…from the News Brief vault…

Needle Exchange and HIV Prevention
Laboratory Medicine, April 1995
A needle-exchange program at the New Haven Department of Health in New Haven, Conn., has experienced a decline in the number of returned needles containing human immunodeficiency virus (HIV).
According to a study in the journal AIDS (1994;8:567-574), the rate of HIV-infected needles from intravenous drug use has decreased 33% since the beginning of the legal needle-exchange program in November 1990.
The study population included an average of 250 participants per month. A total of 49,405 needles were distributed and tracked for circulation patterns; 2,813 of these needles were tested for HIV.
The program tracks and exchanges used needles for new ones on a one-for-one basis per client, with a maximum of 10 needles per visit. Used needles are given to Yale researchers, who collect baseline data on participants and then test needles for HIV proviral DNA by polymerase chain reaction. A positive test indicates the needle was used by at least one HIV-infected user.
Edward H. Kaplan, PhD, principal investigator for the study at the Yale University Schools of Management and Medicine in New Haven, said the program has been effective because frequent exchange of needles decreases needle circulation time and thus decreases opportunities for “needles to share people.” Needles therefore are less likely to become infected and spread HIV.

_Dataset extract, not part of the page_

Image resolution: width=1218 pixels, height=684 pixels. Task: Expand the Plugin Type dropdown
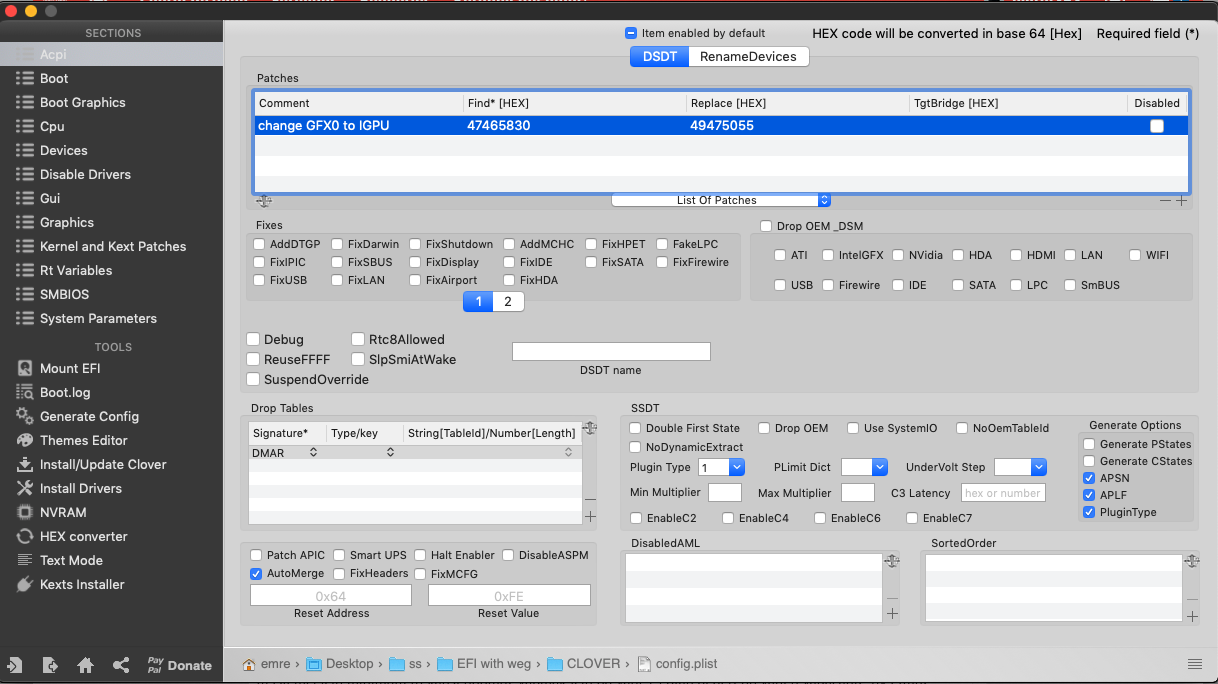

The study has been criticized as being too limited. David Vlahov, PhD, of the Johns Hopkins University Department of Epidemiology, has suggested that future studies follow up on the individual drug user as the unit of analysis, because the decline in rates of infection could have been caused by shifting demographics in New Haven.
Both researchers agree the study is important because it is the first documented information available on the impact of needle-exchange programs in the United States.
—by Benjamin Ortiz
Red Wine Linked with Antioxidant Activity
Laboratory Medicine, April 1995
Cardiovascular disease would drop 40% and $40 billion could be saved annually if every adult in North America drank just two glasses of wine every day, according to a study and its accompanying editorial published in Clinical Chemistry (1995;41:32-35).
Researchers from the University of Birmingham, UK, and British United Provident Association (BUPA) Research and Clinical Audit, London, UK, conducted the study, which linked red wine with increased antioxidant activity. Antioxidants have been implicated in the prevention of atherosclerosis by their ability to clean up and prevent deposition of cholesterol on artery walls. Specifically, antioxidant compounds known as flavenoids facilitate the absorption of low-density lipoprotein (LDL) cholesterol and relaxation of the smooth muscle, key in the defense against atherosclerosis.
Mean antioxidant activity increased by 18% in nine test subjects who consumed 300 mL of red wine. Comparison with consumption of white wine, fruit juices, and vitamin C showed the high antioxidant capacity of red wine.
Red wine has a high level of flavenoids, a 20-fold concentration over white wine. One antioxidant compound, resveratrol, is unique to red wine. According to Sharon Allaway, BUPA researcher, tentative evidence also shows that red wine more than other forms of alcohol promotes high-density lipoprotein (HDL), a protective factor against heart disease.
The findings may unlock the secrets of the “French paradox”—that the French consume foods high in fat yet have a lower rate of heart disease than the British or North Americans.
According to Allaway, the evidence helps explain why those who consume moderate amounts of red wine have lower mortality rates from heart disease. But, Allaway said, “It would be foolhardy on our part to jump from our studies to recommendations on dietary behavior.”